## Begin Recorded data

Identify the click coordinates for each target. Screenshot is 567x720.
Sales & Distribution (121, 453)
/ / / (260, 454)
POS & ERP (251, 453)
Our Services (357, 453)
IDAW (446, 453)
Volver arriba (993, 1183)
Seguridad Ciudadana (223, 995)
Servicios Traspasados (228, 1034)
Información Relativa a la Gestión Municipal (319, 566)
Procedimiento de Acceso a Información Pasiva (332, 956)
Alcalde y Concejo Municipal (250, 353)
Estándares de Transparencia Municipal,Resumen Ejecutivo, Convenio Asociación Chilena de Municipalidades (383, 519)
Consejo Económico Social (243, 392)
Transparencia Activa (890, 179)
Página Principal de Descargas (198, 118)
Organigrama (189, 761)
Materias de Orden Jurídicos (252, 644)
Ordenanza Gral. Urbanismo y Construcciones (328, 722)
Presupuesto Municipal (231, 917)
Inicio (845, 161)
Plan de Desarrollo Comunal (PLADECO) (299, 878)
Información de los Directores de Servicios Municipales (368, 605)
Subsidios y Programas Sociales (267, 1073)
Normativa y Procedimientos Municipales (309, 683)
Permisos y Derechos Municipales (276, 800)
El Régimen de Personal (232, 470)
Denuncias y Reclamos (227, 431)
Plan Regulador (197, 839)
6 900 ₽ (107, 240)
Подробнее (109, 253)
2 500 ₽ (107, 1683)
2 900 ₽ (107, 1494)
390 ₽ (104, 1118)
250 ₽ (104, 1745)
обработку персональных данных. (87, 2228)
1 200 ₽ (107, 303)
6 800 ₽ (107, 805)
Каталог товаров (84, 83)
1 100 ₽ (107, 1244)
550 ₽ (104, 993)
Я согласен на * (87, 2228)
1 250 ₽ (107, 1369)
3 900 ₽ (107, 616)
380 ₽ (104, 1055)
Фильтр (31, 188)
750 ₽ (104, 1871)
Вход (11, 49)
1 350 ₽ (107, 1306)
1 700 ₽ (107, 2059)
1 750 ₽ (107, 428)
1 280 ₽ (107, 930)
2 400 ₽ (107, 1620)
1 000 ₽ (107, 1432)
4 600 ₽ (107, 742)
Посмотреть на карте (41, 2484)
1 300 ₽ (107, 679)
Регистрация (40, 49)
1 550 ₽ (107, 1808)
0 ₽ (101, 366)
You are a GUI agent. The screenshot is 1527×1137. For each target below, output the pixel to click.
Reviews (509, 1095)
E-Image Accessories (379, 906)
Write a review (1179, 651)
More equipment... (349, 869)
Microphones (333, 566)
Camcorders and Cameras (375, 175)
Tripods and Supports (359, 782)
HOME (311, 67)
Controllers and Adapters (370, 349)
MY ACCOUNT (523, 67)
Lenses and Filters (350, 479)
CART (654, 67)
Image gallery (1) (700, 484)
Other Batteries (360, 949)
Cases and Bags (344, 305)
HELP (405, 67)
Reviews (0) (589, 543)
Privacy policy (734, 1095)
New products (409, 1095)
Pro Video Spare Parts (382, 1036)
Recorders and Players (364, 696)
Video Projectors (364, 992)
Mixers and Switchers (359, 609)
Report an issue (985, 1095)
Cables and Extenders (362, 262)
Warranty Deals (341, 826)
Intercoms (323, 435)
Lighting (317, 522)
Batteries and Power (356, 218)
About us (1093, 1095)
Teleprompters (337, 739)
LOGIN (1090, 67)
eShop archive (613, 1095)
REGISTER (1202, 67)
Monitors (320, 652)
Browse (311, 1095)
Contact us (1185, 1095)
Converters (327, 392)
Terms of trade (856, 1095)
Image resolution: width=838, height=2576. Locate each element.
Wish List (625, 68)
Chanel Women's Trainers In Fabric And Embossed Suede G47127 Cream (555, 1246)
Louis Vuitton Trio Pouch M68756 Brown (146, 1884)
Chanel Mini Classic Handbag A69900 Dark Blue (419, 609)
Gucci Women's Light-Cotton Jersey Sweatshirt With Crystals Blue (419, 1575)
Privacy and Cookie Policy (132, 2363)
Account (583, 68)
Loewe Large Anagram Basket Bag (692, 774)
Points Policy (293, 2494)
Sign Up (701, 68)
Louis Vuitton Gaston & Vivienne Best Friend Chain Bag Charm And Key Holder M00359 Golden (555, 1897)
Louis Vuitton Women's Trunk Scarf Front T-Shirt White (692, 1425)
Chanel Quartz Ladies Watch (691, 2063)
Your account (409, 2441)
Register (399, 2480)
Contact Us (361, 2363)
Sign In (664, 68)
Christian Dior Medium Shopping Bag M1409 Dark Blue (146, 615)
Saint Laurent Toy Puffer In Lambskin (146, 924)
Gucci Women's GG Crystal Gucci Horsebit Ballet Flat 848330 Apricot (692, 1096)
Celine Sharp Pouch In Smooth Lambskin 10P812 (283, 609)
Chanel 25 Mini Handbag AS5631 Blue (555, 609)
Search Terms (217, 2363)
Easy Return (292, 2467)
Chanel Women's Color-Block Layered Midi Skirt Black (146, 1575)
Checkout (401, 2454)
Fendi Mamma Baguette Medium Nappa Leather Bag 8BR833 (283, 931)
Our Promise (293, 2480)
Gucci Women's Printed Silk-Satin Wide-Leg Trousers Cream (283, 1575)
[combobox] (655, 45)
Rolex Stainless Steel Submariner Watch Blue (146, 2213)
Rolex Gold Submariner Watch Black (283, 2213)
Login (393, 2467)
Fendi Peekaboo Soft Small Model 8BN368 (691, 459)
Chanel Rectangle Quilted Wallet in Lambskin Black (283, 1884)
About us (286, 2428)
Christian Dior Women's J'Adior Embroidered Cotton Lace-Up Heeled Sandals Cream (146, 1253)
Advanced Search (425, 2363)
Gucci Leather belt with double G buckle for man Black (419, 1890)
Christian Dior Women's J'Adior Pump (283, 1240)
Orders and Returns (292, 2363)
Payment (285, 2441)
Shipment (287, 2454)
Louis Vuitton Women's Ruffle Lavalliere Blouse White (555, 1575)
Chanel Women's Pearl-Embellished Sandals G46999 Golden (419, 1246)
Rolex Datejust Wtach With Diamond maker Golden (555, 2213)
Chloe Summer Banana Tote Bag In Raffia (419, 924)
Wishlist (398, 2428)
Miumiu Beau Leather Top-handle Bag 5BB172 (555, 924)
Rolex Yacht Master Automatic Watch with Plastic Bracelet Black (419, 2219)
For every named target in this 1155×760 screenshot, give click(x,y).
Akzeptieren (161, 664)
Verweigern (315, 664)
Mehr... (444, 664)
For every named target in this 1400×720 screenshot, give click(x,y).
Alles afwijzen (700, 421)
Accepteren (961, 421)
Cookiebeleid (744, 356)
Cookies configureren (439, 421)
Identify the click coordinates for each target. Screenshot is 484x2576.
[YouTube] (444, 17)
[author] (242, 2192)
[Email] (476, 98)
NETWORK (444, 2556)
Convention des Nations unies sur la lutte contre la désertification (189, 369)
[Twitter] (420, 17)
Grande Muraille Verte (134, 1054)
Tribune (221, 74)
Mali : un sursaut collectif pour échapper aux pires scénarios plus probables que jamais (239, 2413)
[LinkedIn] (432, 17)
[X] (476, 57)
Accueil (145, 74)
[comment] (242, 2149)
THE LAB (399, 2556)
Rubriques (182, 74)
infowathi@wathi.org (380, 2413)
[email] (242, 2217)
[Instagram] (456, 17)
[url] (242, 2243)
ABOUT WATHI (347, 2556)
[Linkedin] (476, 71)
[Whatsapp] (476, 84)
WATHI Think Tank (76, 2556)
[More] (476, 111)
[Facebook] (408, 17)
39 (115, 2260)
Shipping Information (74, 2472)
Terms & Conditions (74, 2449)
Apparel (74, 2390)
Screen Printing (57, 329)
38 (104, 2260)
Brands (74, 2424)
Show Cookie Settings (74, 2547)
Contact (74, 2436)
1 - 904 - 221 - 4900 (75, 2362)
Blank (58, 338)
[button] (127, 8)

## End Recorded data

◆ **What is expected**: Rewrite the rows starting with the one containing "Tribune (221, 74)" and going on through the one containing "Screen Printing (57, 329)", replacing "Shipping Information" with "Delivery Information" and leaving everything else unchanged.

◆ **Reply**:
Tribune (221, 74)
Mali : un sursaut collectif pour échapper aux pires scénarios plus probables que jamais (239, 2413)
[LinkedIn] (432, 17)
[X] (476, 57)
Accueil (145, 74)
[comment] (242, 2149)
THE LAB (399, 2556)
Rubriques (182, 74)
infowathi@wathi.org (380, 2413)
[email] (242, 2217)
[Instagram] (456, 17)
[url] (242, 2243)
ABOUT WATHI (347, 2556)
[Linkedin] (476, 71)
[Whatsapp] (476, 84)
WATHI Think Tank (76, 2556)
[More] (476, 111)
[Facebook] (408, 17)
39 (115, 2260)
Delivery Information (74, 2472)
Terms & Conditions (74, 2449)
Apparel (74, 2390)
Screen Printing (57, 329)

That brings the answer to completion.